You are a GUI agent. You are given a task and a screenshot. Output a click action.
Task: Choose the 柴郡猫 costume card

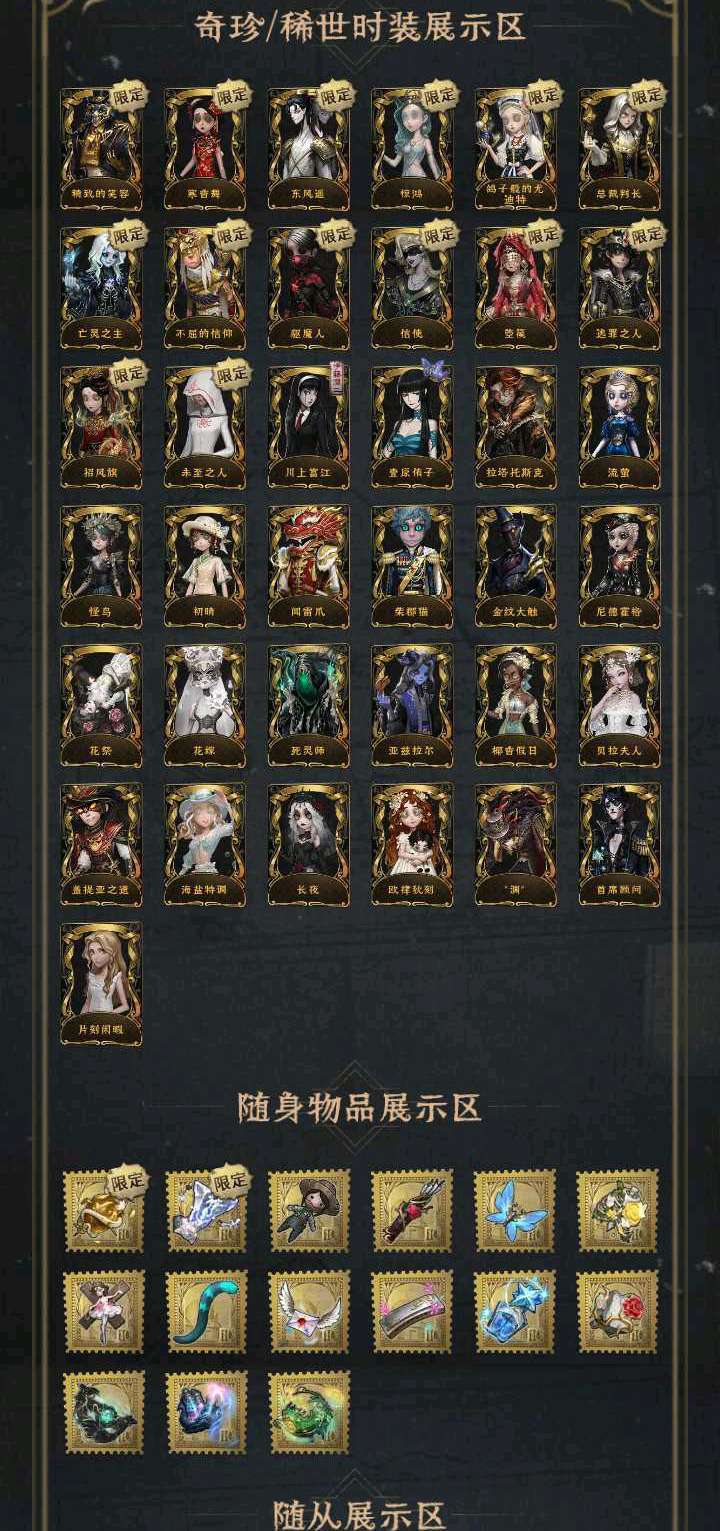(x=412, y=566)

...

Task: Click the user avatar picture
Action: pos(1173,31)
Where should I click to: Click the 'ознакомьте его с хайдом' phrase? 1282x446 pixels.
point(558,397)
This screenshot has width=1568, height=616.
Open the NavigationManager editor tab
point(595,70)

> **Stated task**:
Change "editor tab" to "settings panel" in the entries from the line containing "Task: Click the user avatar picture" through the line containing "point(595,70)". Give only those lines, with everything else left as it is.

> **Task result**:
Task: Click the user avatar picture
Action: pos(1173,31)
Where should I click to: Click the 'ознакомьте его с хайдом' phrase? 1282x446 pixels.
point(558,397)
This screenshot has width=1568, height=616.
Open the NavigationManager settings panel
point(595,70)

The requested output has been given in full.